AUFGABE A:
Beantworte diese Fragen zum Textausschnitt über Blizzard-Spiele:
(i) Auf was für einem Bildschirm soll man laut dem ersten Abschnitt mal Diablo2 spielen?
(ii) Welchen Modus sollte Blizzard nach Meinung von R3cc4s ganz streichen?
(iii) Welche Zeiträume nennt R3cc4s für die Speicherung inaktiver Charaktere?
AUFGABE B:
Schreib den Textausschnitt über Blizzard-Spiele weiter, und zwar mit dem Beitrag unter der letzten Überschrift.

TEXTAUSSCHNITT:
Und ja, natürlich zock ich hin und wieder auch noch alte Spiele, aber im grossen und ganzen sind die neuen Spiele einfach viel Interessanter. Sowohl Grafisch, als auch auf den Multiplayer bezogen. Die meisten alten Spiele bieten doch noch nichtmal Support für die höheren Auflösungen sprich Widescreen. Zock mal Diablo2 auf nem 24" Widescreen....da kriegst du nen Heulkrampf, so geil das Spiel auch immer noch ist (warum bringt Blizzard da eigentlich keinen Patch  ).


----------



## R3cc4s (10. August 2011)

Ich frage mich ernsthaft, warum Blizzard den Single-Player-Modus nicht komplett streicht.

Wenn ich "solo" spielen will setze ich einfach ein Spiel mit max 1 Spieler oder nem Passwort auf. Schon habe ich einen Single-Player-Modus. Die Leute die vornehmlich offline spielen wollen oder einfach mit dem Konzept des dauerhaft Online sein müssen, sind mittlerweile eh vergrault.

Mich interessiert jetzt eigentlich nur noch wie lange die Charaktere bei Inaktivität gespeichert werden. 6 Monate? 1 Jahr? Vielleicht 2? Oder wie im Falle eines länger andauernden Serverausfalls vorgegangen wird.


----------



## cryer (10. August 2011)

Gespeicherte Zeilen:
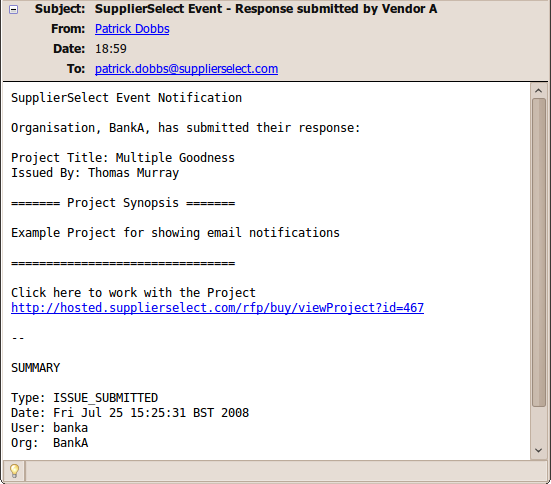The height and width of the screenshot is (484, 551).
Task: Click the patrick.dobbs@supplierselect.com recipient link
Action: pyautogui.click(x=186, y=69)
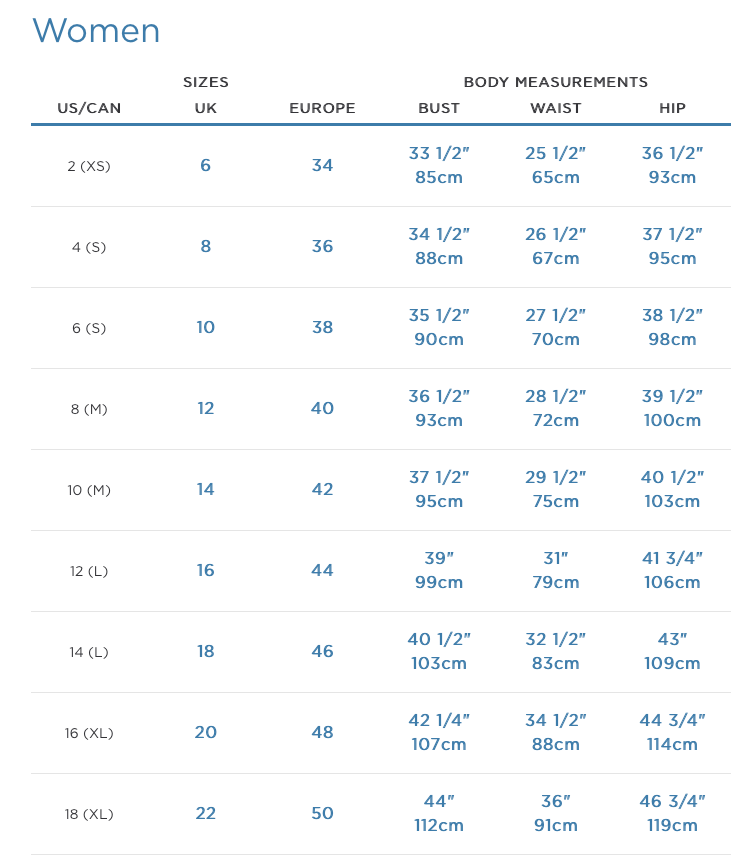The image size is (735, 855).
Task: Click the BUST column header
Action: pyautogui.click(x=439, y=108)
--
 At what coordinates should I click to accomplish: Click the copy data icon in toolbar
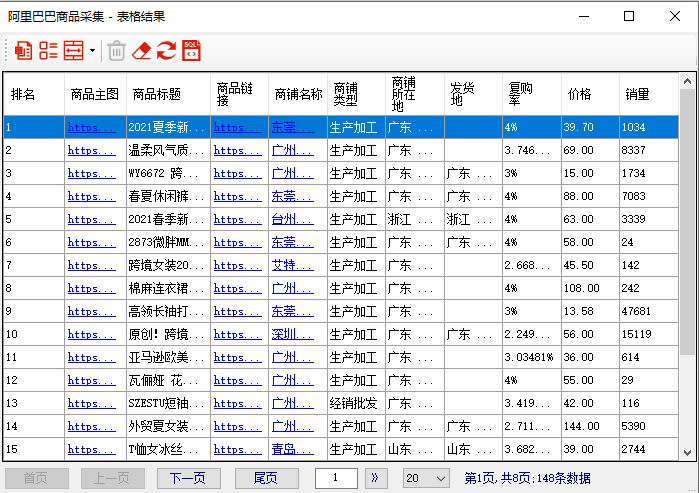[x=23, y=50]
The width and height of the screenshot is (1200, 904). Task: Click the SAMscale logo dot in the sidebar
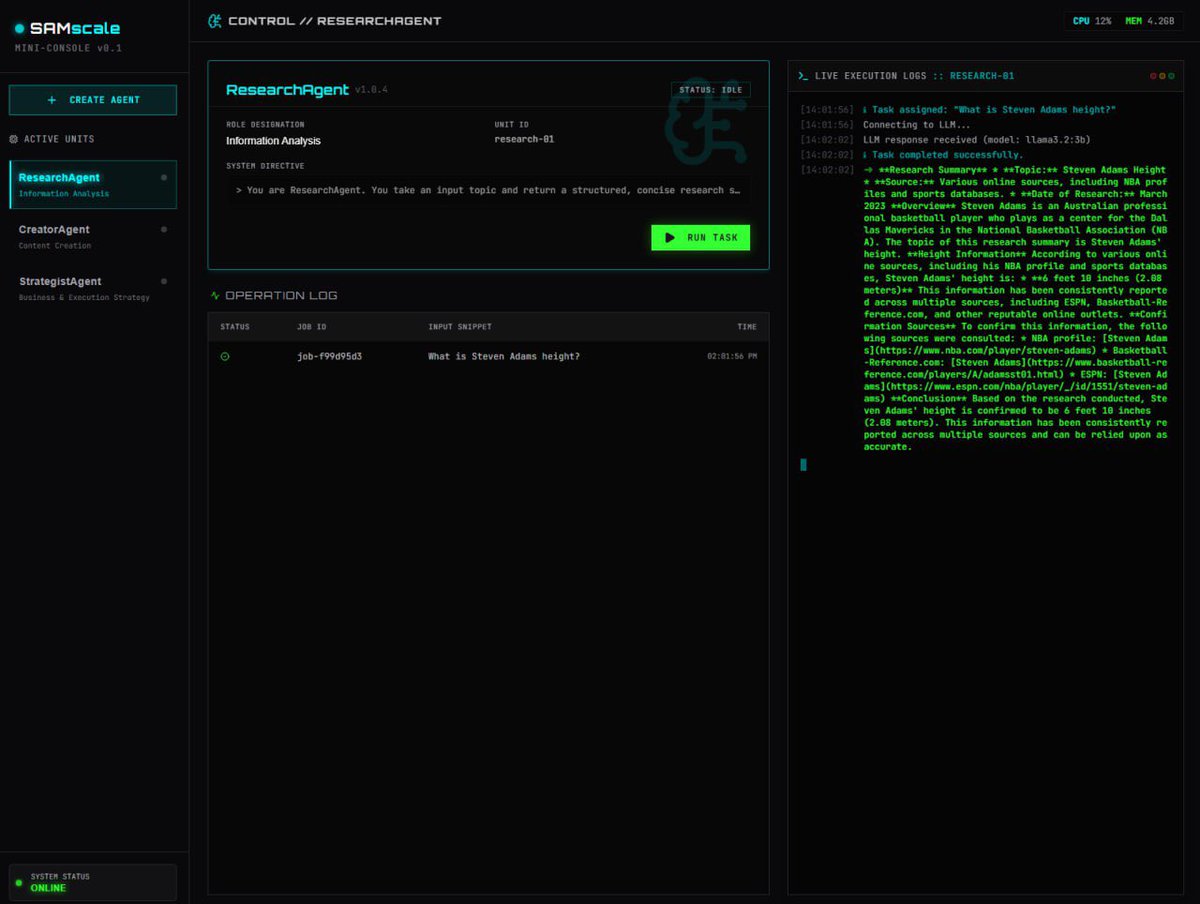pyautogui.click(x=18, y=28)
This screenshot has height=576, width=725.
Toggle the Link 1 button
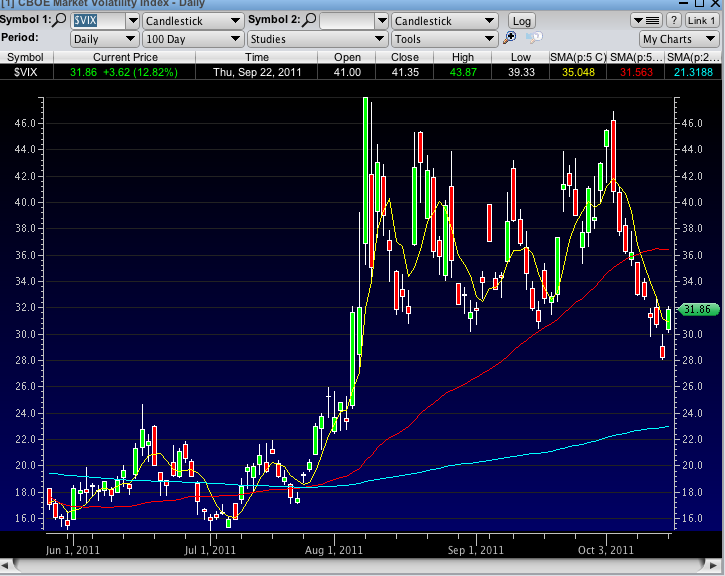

ENDGÜLTIGE ANTWORT A:
(i) Auf einem 24"-Widescreen.
(ii) Den Single-Player-Modus.
(iii) 6 Monate, 1 Jahr oder vielleicht 2.

ENDGÜLTIGE ANTWORT B:
Vordack schrieb:


> Dann musst Du Dir wohl oder übel ein anderes Hobby suchen.
> 
> Wir hatten neulich in unserer Wohung Stromausfall! Für ca. 2 Stunden! Da würde auch das beste Internet nichts helfen.
> 
> Bei einem Hobby welches stark an Technik gebunden ist ist man nun mal abhängig von diversen Faktoren. Wie oben schon genannt Strom, wenn Dir Sonntag morgen Dein CPU flöten geht kannst Du wohl auch den Tag nicht zocken. Und so viel wahrscheinlicher ist es nicht das die Server "lange" ausfallen.


 
Also erweitern wir die Liste möglicher Gründe für "Nicht-Spielen-Können" eben noch um permanente Internet-Verbindungen beim Daddeln.
Es ist ja noch nicht genug, dass man vom Stromlieferanten abhängig ist und die eigene Hardware defekt werden kann  Und freuen uns dann, wenn es eben "nur" ein Serverausfall ist, der ja vielleicht schnell behoben ist.
Ich hoffe einfach mal, dass nicht andere Firmen bei einem Erfolg dieses Geschäftsmodells ebenfalls Dauer-Internet-Verbindungen für ihre Spiele fordern und viele das als "Kopierschutz" einbauen.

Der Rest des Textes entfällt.